◆ **RECORDS PROVIDED**
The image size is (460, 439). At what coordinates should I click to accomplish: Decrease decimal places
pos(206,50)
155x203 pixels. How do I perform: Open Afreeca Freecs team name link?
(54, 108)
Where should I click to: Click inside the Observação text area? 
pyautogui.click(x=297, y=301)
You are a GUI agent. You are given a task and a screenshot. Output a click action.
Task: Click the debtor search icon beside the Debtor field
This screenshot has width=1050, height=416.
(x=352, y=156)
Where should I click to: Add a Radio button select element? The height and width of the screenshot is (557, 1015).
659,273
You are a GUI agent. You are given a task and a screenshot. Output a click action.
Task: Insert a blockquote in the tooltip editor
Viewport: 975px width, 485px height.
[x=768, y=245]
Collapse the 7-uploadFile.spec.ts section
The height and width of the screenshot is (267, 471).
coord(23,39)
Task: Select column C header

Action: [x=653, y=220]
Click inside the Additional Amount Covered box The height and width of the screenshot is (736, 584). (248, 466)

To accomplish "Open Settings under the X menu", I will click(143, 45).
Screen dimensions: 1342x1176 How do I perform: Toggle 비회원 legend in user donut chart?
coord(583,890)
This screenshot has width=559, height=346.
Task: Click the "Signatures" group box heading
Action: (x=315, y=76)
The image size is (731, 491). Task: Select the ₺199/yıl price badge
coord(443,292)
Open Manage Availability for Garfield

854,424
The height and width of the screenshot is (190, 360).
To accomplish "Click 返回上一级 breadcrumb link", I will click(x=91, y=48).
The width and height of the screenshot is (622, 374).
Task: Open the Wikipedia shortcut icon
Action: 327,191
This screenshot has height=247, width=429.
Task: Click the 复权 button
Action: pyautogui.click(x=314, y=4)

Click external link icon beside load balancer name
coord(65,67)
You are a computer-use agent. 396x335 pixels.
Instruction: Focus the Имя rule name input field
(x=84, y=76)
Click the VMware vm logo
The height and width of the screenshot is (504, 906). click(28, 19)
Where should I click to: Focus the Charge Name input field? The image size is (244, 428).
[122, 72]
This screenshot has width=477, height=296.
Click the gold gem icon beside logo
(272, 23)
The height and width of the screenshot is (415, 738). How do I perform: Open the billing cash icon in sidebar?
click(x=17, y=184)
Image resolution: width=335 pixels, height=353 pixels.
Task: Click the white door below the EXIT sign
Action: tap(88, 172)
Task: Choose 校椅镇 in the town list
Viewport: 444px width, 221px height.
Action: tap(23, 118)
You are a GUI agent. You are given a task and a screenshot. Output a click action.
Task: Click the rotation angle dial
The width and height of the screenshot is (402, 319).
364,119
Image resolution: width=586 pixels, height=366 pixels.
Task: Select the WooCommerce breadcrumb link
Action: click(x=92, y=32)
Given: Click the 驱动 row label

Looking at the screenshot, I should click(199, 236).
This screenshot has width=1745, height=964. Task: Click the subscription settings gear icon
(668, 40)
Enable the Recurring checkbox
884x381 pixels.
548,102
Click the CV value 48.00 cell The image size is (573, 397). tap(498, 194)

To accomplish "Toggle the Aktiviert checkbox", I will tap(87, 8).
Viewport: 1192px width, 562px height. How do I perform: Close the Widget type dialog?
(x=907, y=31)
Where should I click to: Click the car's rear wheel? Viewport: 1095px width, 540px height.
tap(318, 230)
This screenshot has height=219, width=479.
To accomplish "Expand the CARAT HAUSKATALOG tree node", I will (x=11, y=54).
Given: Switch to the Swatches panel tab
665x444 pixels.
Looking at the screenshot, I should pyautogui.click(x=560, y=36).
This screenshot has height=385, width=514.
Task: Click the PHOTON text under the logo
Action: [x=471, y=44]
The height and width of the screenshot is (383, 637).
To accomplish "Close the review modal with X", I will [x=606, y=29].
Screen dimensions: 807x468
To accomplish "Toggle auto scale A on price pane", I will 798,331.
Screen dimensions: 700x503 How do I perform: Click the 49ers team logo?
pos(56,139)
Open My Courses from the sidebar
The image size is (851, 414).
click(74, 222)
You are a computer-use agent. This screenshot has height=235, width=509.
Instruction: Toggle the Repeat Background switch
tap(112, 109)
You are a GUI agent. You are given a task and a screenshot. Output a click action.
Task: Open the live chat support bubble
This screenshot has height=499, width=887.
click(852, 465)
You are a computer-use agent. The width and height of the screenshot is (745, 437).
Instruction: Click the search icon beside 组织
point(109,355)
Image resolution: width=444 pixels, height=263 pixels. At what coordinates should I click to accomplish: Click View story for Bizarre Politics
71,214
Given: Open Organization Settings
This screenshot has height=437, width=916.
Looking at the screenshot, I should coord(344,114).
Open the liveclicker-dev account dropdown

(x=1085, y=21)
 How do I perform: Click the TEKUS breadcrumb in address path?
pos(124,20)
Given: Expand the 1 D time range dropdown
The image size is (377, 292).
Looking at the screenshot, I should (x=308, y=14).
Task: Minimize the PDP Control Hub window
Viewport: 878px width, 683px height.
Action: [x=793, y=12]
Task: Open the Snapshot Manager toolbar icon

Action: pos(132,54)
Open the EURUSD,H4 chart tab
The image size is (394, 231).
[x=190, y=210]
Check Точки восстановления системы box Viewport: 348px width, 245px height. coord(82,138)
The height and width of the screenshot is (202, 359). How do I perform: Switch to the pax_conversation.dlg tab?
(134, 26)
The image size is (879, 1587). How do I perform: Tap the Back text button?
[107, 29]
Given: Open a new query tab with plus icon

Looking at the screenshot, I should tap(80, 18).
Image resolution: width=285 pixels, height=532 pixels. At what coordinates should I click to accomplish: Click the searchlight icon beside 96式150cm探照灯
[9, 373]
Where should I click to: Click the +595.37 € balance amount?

◆ **WHAT IS NEEDED**
The reply should consist solely of the lines above from the one that has "Task: Insert a" through the one that has "The height and width of the screenshot is (190, 360).", reproduced exactly.

◆ **EXERCISE ANSWER**
Task: Insert a blockquote in the tooltip editor
Viewport: 975px width, 485px height.
[x=768, y=245]
Collapse the 7-uploadFile.spec.ts section
The height and width of the screenshot is (267, 471).
coord(23,39)
Task: Select column C header

Action: [x=653, y=220]
Click inside the Additional Amount Covered box The height and width of the screenshot is (736, 584). (248, 466)

To accomplish "Open Settings under the X menu", I will click(143, 45).
Screen dimensions: 1342x1176 How do I perform: Toggle 비회원 legend in user donut chart?
coord(583,890)
This screenshot has width=559, height=346.
Task: Click the "Signatures" group box heading
Action: (x=315, y=76)
The image size is (731, 491). Task: Select the ₺199/yıl price badge
coord(443,292)
Open Manage Availability for Garfield

854,424
The height and width of the screenshot is (190, 360).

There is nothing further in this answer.